Fragmento del texto:
==*==

El tema al que vos te referis es el himno "A mi bandera" " ...y llena de orgullo y bizarria, a San Lorenzo se dirijio inmortal..."
Este fenomeno se llama "Calco semantico", que lo utilizan los mas jovenes, lo cual no quiere decir que este bien.
Bizarro, significa, en su verdadera acepcion, hidalguía y valentía, por mas que pasen los años.

SALUDOS


----------



## CHOLUK

Perdona, como la frase esta fuera de contexto, no entendia nada.
Mira, la Real Academia Española, dice que la acepcion bizarro, es lo contrario a lo que se la utiliza, y si se uso en la cancion "A mi bandera", por ser antigua no cambia el significado.
Haceselo entender a los alumnos de las escuelas, que por modismos, o caprichos semanticos la bandera es "Rara, extravagante y grotesca" 
"....y llena de orgullo y bizarria a San Lorenzo se dirigio inmortal..." 
Bizarro español: generoso, lucido, esplendido 
Bizarre (Frances): grotesco, extraño
*¿No se que quieren inventar?

Saludos
*


----------



## Mr.P

Si la tendencia sigue como hasta ahora, en que el significado adoptado se extiende monstruosamente por encima del original, tiendo a sospechar que el bizarro DPD podría terminar cediendo.


----------



## Aviador

Pues, yo no pienso claudicar. No tengo la más mínima intención de inclinarme ante las huestes que siguen la moda impuesta por traductores ignorantes, insidiosos o negligentes que interpretaron el inglés _bizarre_ de las historietas como _bizarro_ y que lograron que su error pasara impune gracias a la indolencia de quienes deberían defender nuestra lengua de estos arteros ataques, es decir, todos nosotros, los hispanohablates.
Más penoso aun es el hecho de que *bizarro nació en nuestra lengua* derivado del euskera y que sólo después fue importado por el italiano, el francés y el inglés del que nos llegó de vuelta con el significado torcido que algunos le dan.
No claudicaré.


----------



## Vampiro

Batalla perdida.

==*==

Datos proporcionados:

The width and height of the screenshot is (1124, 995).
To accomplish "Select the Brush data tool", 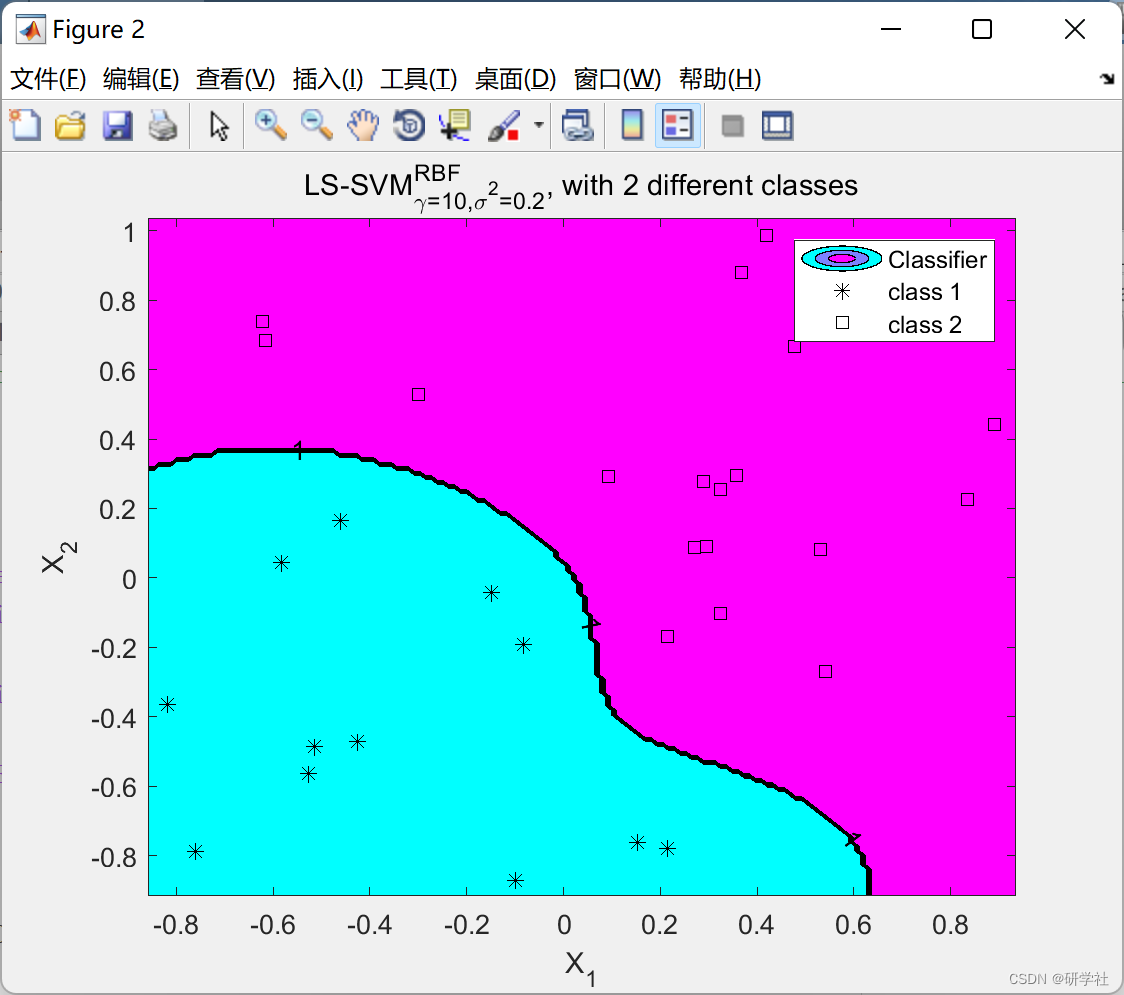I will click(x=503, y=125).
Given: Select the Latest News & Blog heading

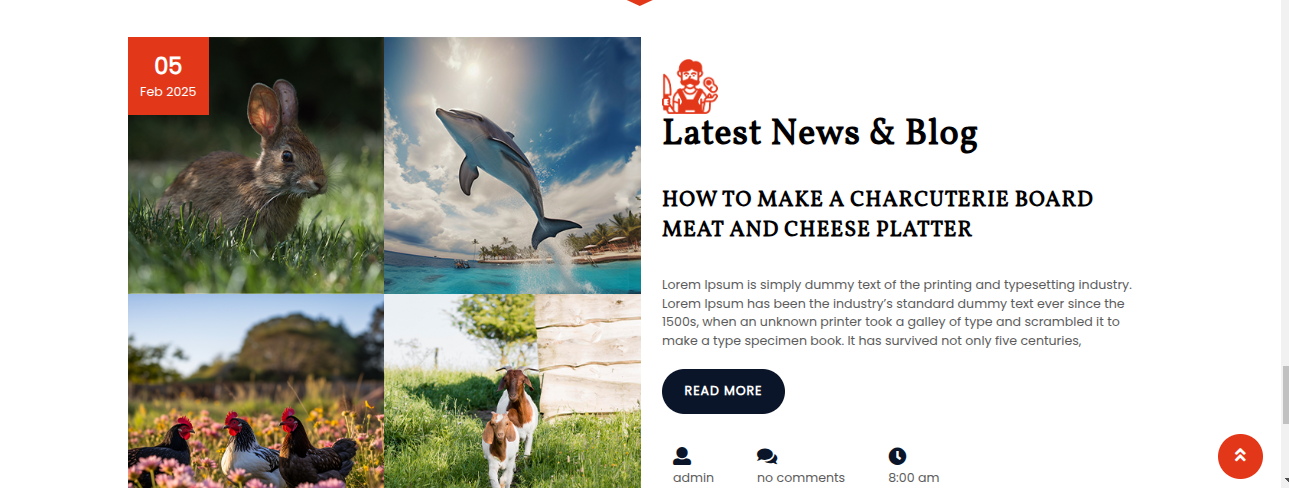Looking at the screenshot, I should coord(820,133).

==*==

Enunciado del ejercicio: Traduce al inglés esta oración del fragmento sobre la palabra «bizarro»: «Bizarro, significa, en su verdadera acepcion, hidalguía y valentía, por mas que pasen los años.» Los datos son un material aparte, sin relación con el fragmento.

Solución: Bizarro, in its true sense, means nobility and valor, no matter how many years go by.